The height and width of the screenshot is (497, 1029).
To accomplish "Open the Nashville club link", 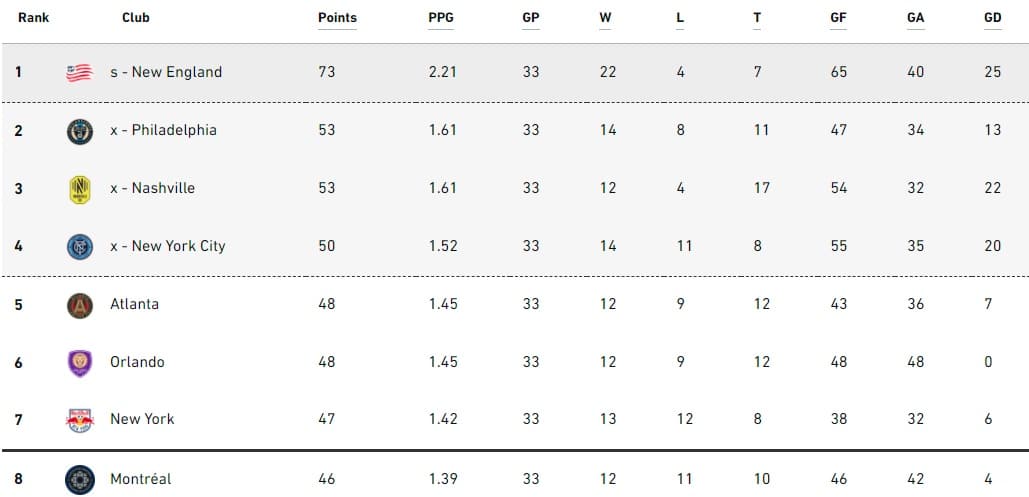I will (152, 188).
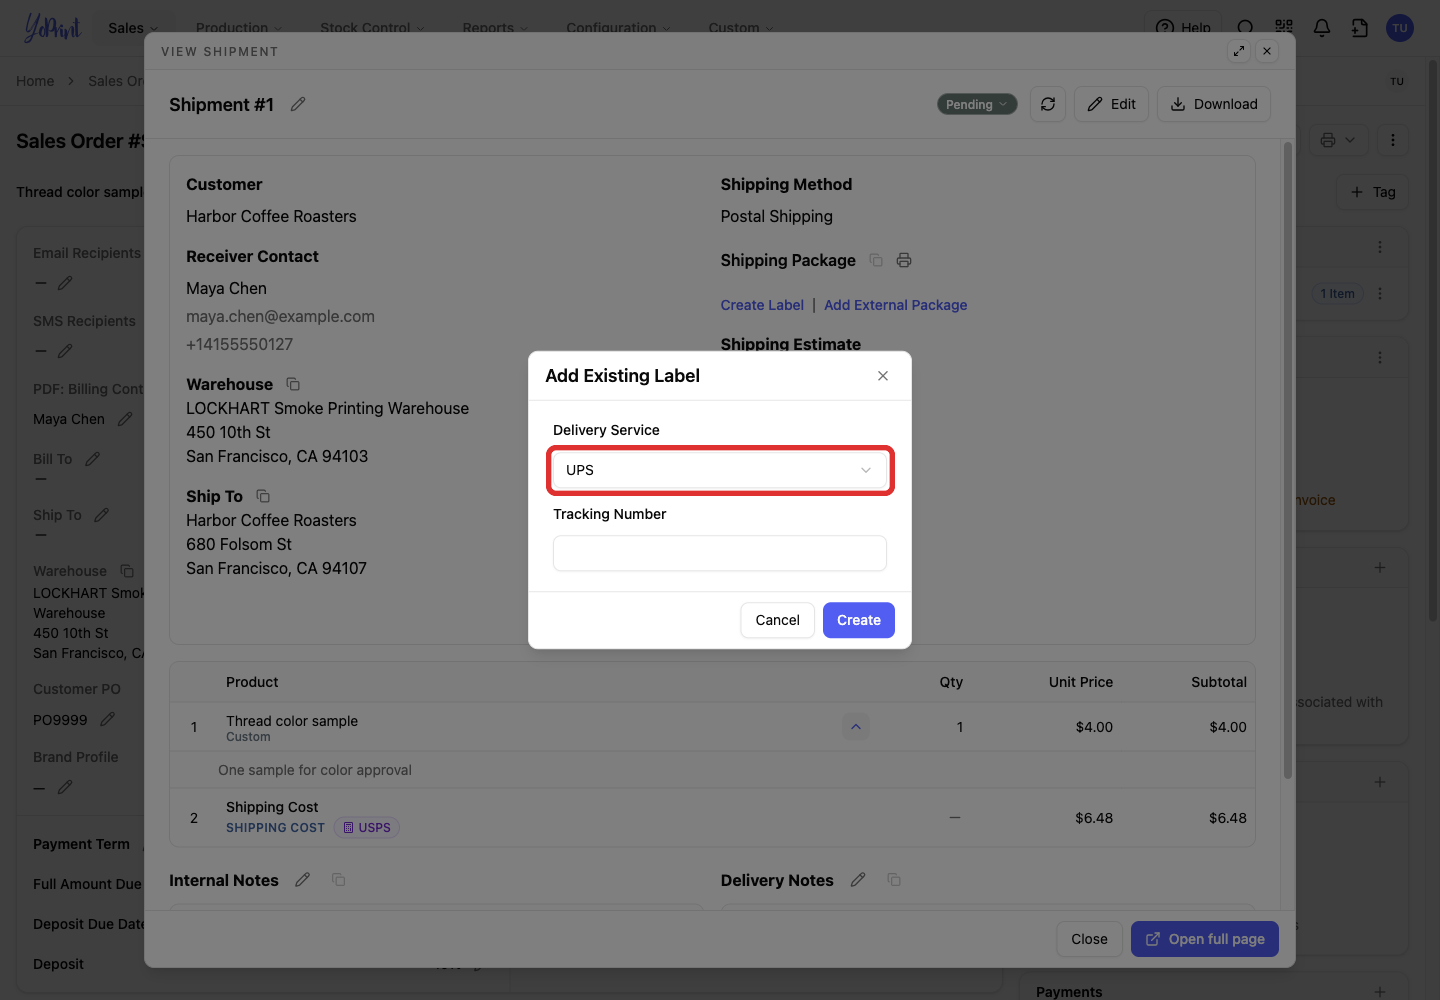This screenshot has height=1000, width=1440.
Task: Copy the Ship To address
Action: pos(263,496)
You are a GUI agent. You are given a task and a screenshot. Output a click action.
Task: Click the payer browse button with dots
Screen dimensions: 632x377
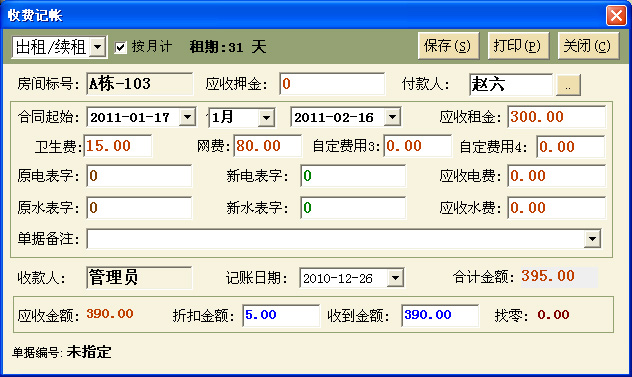tap(568, 85)
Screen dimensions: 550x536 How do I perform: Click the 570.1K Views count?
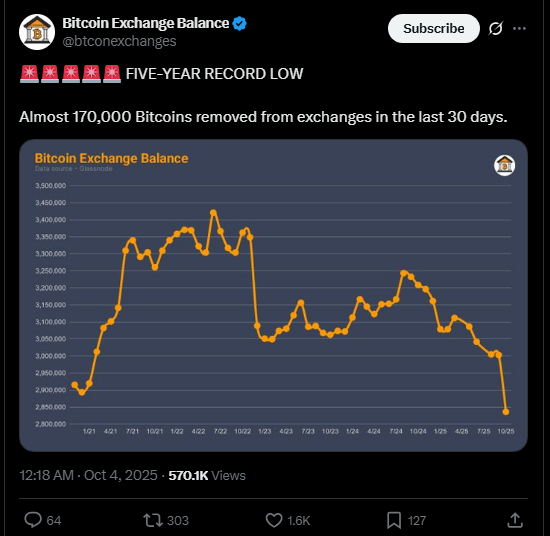pos(207,476)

■ TASK STATEMENT: Starting at the row that contains "Screen dimensions: 550x536" and ending at the last of the rows, replace "Views" with "Plays" and keep everything else unchanged. Leave the pictures out of your answer.

■ EXPECTED OUTPUT:
Screen dimensions: 550x536 How do I perform: Click the 570.1K Plays count?
pos(207,476)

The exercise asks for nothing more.